Information shown below:

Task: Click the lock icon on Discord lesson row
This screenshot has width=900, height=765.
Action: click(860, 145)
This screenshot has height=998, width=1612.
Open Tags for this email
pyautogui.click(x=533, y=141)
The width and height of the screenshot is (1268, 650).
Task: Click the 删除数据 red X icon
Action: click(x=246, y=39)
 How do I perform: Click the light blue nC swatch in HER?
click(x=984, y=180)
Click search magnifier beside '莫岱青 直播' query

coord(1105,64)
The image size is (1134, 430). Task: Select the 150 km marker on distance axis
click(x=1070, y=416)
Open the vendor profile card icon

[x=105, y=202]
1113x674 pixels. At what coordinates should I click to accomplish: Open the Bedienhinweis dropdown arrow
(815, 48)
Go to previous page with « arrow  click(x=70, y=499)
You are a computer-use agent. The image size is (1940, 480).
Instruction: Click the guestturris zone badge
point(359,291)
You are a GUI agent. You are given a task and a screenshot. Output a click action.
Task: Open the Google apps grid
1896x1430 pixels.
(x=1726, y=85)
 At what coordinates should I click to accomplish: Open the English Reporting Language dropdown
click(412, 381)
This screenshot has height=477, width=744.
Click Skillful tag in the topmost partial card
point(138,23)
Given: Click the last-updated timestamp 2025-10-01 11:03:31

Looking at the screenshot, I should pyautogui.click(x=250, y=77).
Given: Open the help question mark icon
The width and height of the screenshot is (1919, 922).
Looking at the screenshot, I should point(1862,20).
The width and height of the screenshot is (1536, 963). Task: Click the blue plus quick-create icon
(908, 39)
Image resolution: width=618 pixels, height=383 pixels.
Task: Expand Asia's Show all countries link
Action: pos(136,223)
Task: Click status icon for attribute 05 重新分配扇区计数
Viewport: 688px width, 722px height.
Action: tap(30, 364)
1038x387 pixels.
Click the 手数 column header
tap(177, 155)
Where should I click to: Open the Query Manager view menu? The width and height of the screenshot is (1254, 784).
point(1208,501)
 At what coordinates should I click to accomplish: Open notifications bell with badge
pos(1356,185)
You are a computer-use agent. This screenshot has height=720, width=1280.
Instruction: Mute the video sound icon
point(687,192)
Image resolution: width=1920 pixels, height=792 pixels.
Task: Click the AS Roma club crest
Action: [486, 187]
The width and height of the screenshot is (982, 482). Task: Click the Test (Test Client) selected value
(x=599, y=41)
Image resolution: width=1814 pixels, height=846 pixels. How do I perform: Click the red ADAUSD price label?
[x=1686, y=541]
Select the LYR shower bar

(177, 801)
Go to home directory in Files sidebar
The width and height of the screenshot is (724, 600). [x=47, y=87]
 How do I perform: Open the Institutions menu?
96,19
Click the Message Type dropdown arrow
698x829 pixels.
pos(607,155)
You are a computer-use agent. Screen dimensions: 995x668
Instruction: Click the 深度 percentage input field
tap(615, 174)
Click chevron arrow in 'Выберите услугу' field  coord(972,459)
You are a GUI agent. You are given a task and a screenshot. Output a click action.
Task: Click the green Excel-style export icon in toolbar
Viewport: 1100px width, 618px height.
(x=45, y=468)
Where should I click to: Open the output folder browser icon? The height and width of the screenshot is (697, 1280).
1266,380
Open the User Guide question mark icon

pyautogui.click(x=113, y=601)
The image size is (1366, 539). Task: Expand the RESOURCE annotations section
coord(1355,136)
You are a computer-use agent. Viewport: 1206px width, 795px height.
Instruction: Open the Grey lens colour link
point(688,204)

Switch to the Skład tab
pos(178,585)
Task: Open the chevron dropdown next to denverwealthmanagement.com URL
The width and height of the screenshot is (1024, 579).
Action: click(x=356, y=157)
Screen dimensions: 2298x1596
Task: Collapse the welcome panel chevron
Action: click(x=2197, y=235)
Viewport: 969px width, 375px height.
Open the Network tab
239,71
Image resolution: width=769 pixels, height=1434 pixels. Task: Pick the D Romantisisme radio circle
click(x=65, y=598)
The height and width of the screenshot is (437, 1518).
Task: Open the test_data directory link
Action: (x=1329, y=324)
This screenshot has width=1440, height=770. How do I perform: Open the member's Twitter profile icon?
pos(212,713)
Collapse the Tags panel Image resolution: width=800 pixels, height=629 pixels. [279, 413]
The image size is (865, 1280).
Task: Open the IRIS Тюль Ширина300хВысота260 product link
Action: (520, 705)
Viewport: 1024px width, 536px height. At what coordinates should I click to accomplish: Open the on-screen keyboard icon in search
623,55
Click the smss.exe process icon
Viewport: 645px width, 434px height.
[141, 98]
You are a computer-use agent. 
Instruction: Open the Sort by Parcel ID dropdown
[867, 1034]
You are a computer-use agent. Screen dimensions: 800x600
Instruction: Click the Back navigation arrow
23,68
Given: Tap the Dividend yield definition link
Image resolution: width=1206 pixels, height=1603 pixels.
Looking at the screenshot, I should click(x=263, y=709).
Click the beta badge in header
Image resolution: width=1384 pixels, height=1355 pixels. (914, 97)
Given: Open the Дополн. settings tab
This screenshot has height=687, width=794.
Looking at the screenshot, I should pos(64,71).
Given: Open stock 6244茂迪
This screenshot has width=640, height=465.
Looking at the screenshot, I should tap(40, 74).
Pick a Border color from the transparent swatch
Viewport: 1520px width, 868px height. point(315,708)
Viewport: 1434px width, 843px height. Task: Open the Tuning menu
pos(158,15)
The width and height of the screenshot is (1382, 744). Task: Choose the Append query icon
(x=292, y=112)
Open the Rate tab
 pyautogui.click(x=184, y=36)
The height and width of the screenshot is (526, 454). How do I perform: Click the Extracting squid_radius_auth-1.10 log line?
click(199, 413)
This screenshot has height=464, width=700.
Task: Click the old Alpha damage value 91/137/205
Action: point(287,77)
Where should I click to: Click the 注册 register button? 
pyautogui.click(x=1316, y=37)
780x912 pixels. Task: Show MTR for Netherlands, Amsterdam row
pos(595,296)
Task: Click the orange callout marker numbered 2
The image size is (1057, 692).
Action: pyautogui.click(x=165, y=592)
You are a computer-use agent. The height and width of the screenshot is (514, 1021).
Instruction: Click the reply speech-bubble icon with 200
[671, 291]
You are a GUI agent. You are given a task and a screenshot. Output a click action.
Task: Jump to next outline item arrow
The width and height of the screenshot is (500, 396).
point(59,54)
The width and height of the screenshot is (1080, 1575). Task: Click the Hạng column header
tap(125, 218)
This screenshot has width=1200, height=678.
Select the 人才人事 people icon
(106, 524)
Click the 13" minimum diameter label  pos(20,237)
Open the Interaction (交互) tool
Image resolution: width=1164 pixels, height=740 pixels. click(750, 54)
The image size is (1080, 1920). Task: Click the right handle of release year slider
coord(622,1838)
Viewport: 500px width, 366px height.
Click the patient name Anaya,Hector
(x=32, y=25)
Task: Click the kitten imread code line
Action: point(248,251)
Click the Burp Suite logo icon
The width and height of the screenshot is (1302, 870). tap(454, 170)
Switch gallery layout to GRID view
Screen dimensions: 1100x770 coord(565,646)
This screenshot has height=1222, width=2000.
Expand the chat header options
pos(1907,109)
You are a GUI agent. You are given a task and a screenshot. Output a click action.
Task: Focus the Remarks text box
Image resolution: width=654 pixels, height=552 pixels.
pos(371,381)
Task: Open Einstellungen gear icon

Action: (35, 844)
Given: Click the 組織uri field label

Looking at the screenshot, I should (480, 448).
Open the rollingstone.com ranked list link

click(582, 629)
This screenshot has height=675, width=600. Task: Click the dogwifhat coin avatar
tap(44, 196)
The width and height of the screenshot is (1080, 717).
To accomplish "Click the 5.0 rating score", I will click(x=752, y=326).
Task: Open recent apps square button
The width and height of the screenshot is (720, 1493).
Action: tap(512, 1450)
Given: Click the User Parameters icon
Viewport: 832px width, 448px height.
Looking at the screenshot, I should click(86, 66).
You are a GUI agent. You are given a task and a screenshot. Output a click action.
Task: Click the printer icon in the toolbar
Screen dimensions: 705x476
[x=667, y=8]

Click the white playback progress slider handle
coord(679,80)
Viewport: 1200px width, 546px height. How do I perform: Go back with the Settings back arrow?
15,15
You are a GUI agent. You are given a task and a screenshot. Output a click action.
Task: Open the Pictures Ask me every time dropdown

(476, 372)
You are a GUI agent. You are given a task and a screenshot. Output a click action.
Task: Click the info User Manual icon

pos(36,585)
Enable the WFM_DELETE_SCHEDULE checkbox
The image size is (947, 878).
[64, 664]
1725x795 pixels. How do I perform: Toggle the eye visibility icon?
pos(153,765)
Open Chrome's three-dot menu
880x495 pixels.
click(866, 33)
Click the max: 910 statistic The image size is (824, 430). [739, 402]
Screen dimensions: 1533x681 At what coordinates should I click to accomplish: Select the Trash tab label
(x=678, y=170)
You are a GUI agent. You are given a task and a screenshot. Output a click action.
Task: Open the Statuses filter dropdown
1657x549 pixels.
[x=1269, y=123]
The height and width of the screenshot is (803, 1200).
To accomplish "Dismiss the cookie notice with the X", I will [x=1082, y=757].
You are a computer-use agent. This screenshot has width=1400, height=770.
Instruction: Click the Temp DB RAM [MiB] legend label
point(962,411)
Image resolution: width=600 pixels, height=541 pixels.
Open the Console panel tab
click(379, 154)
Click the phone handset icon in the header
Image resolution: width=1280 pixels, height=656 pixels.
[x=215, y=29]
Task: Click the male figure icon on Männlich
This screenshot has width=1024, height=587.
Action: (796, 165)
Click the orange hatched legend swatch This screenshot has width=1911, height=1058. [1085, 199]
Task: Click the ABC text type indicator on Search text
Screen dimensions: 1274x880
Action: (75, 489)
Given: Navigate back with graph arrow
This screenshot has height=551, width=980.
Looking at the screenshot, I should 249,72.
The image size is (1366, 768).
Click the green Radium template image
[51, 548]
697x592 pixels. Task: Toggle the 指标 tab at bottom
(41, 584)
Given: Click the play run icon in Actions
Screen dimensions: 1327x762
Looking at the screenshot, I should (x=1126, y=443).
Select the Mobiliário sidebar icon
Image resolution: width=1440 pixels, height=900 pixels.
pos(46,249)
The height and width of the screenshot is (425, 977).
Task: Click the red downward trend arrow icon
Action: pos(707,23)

End of Information shown.

> _About this task_: Give only the number of lines in the preceding material that contain the string "text".

> _Result_: 2